BEGIN Input data

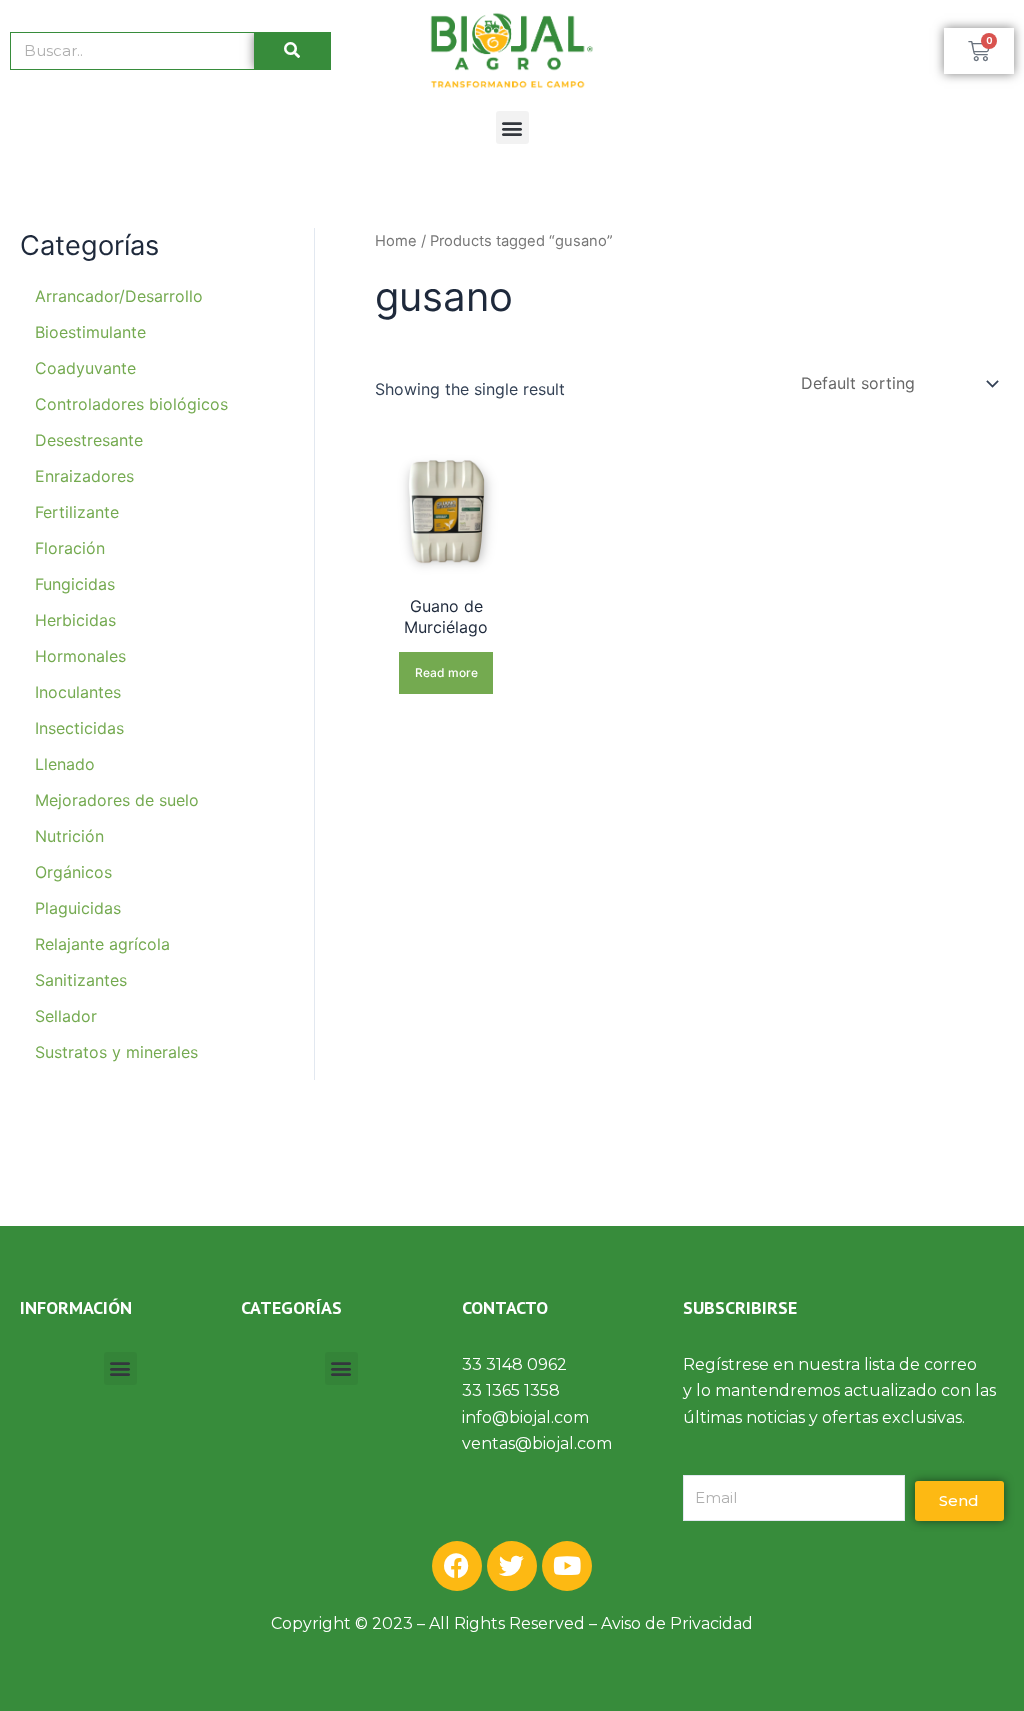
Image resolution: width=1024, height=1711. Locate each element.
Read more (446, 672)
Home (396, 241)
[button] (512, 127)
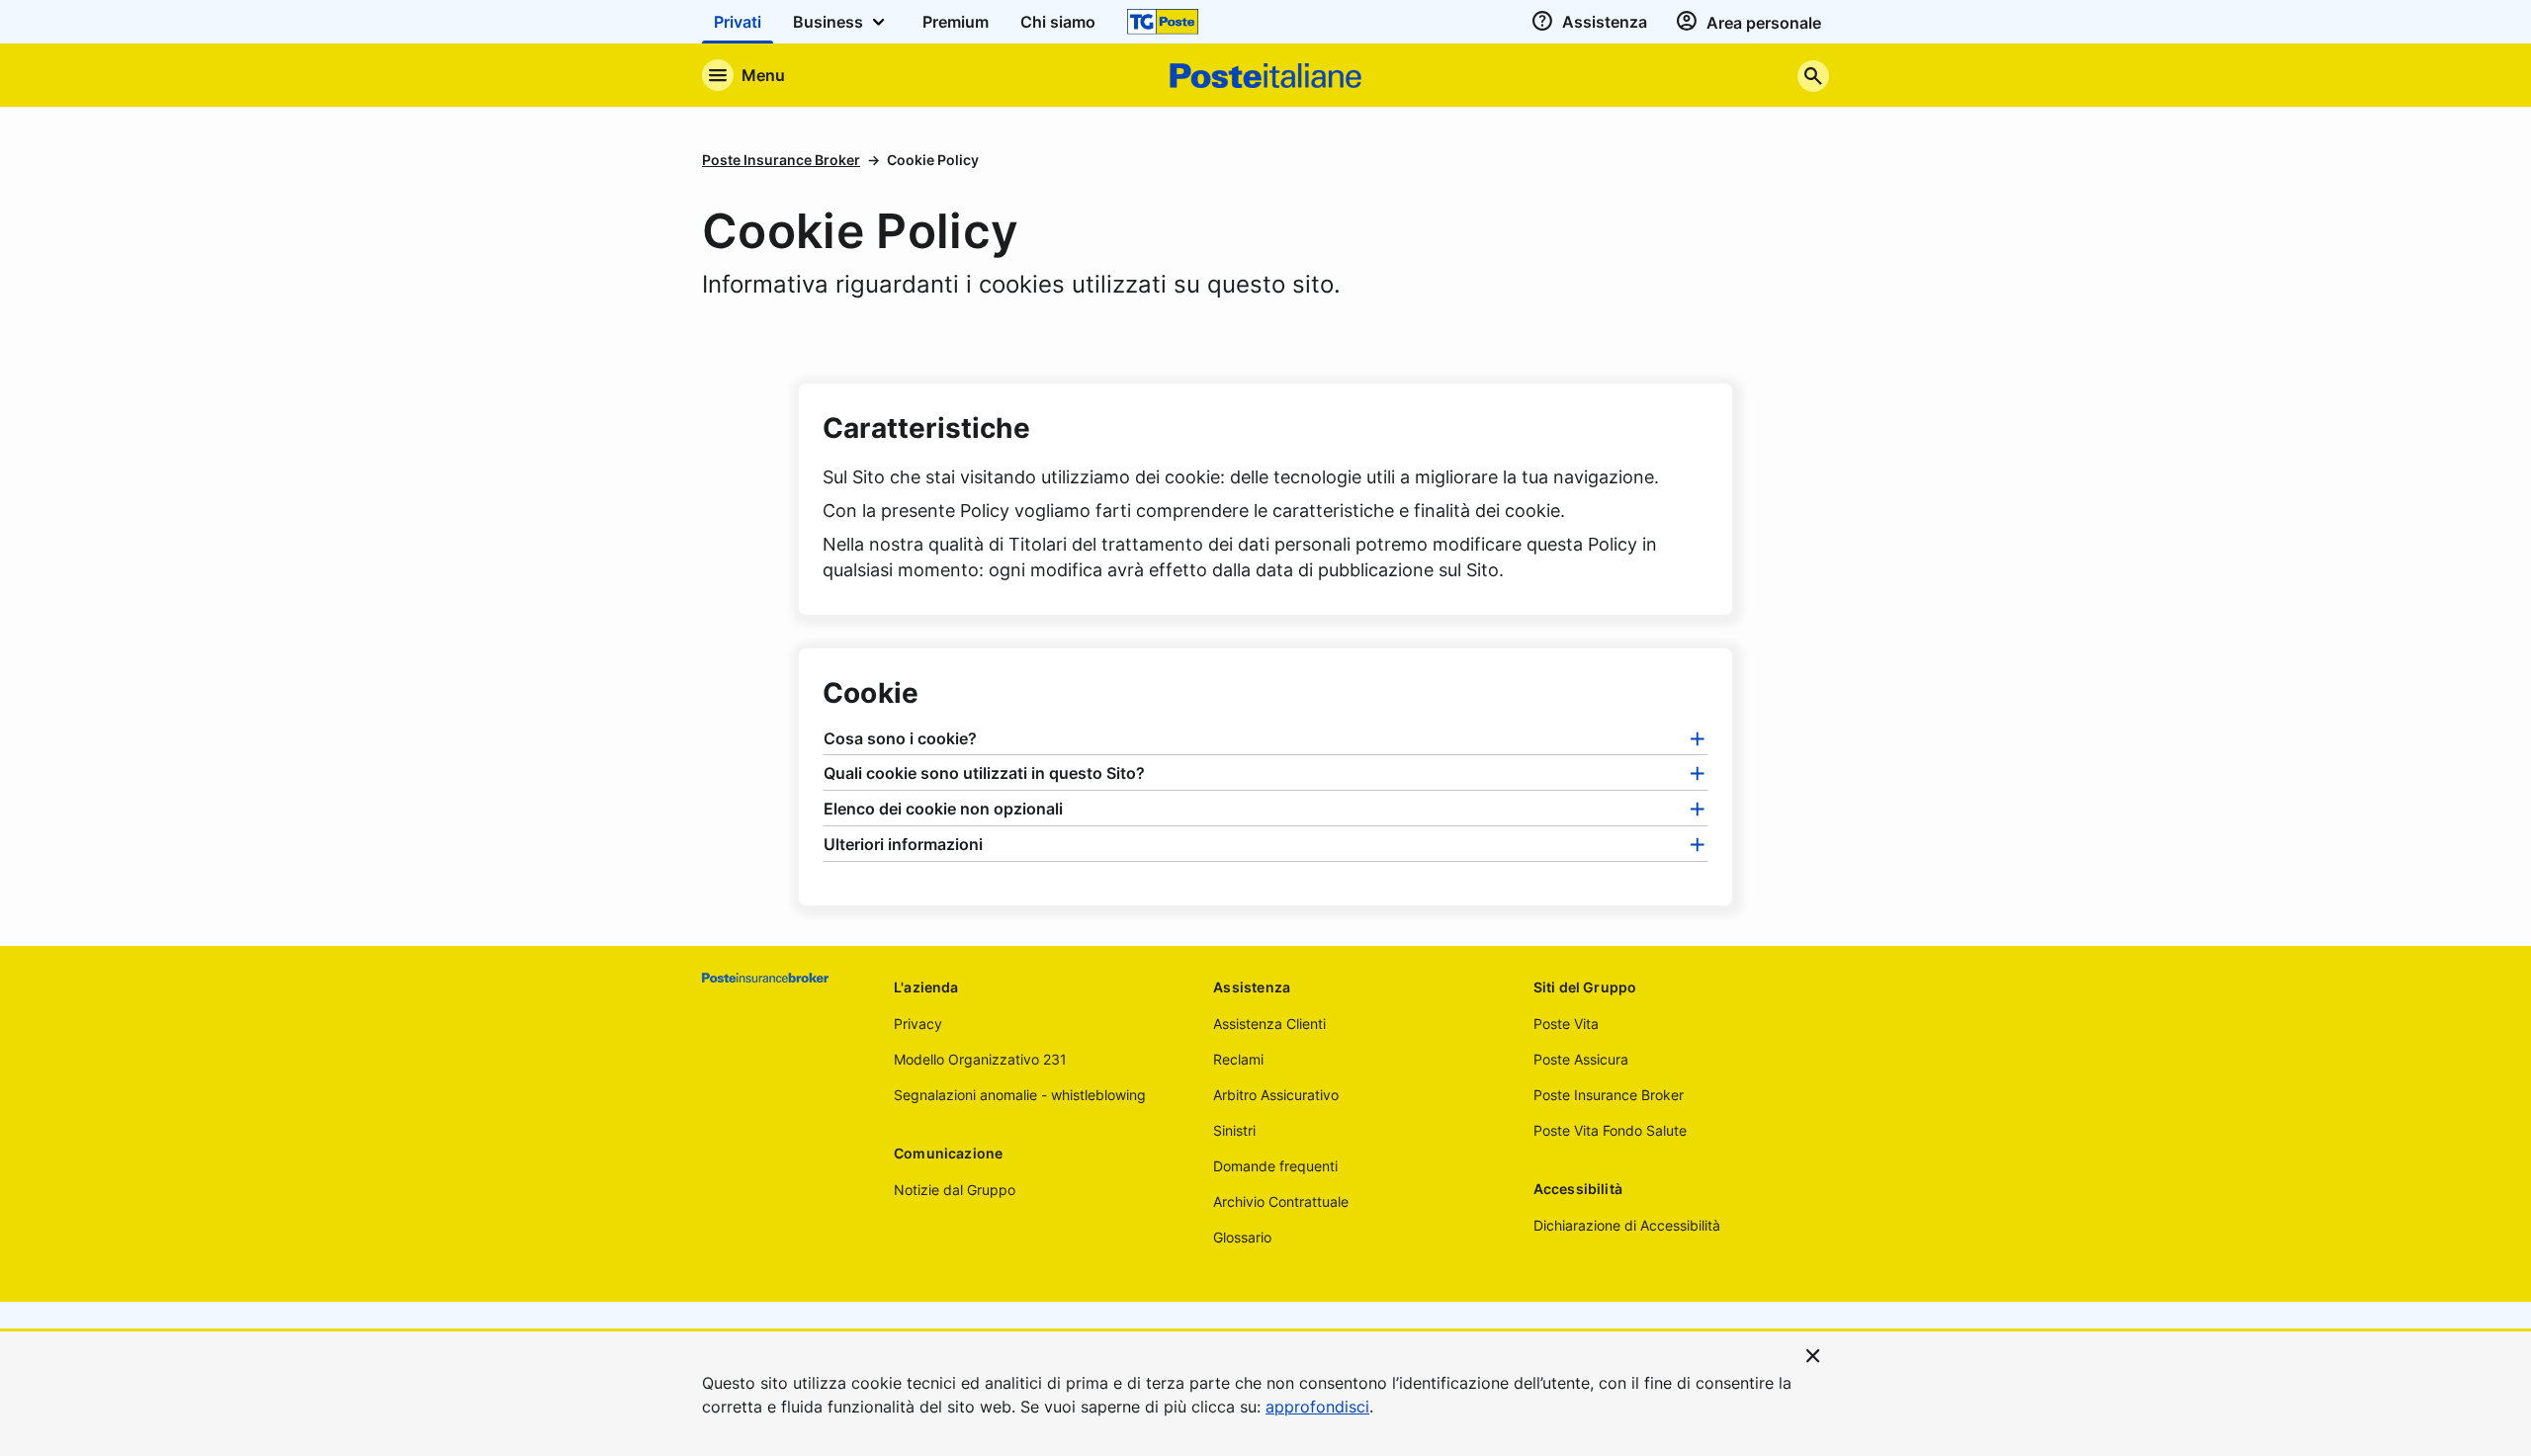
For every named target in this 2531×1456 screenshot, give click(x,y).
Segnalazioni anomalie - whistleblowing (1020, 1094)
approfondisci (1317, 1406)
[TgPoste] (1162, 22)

END Input data
BEGIN Input data

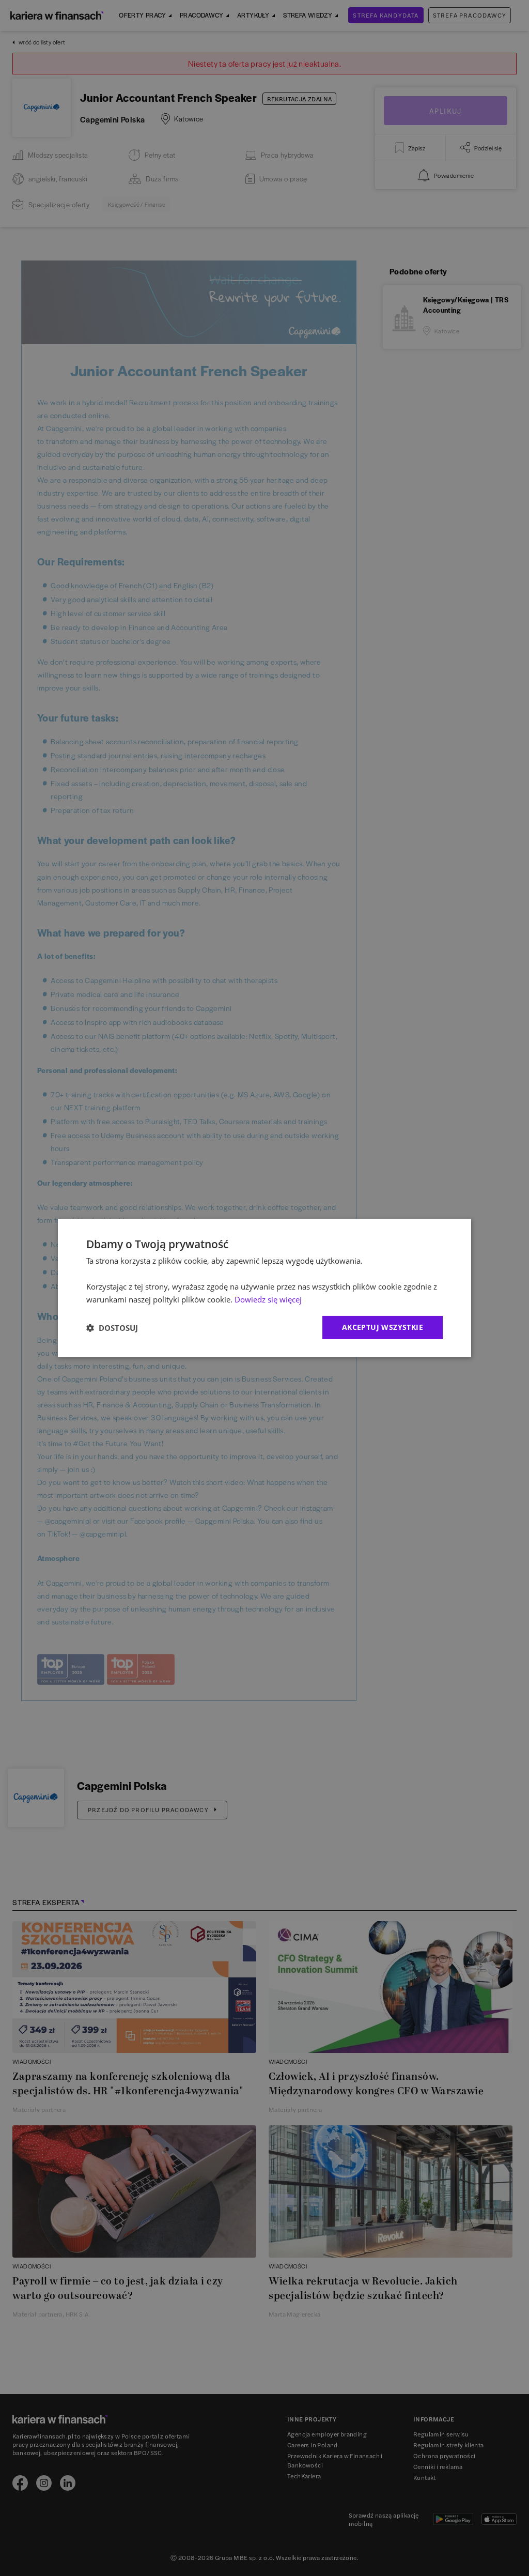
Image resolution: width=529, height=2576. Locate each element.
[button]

END Input data

The required answer is the exact run of lines above starting at the line with "For every named" and ending at the line with "[TgPoste] (1162, 22)", with both ends present.

Expected output:
For every named target in this 2531×1456 screenshot, give click(x,y).
Segnalazioni anomalie - whistleblowing (1020, 1094)
approfondisci (1317, 1406)
[TgPoste] (1162, 22)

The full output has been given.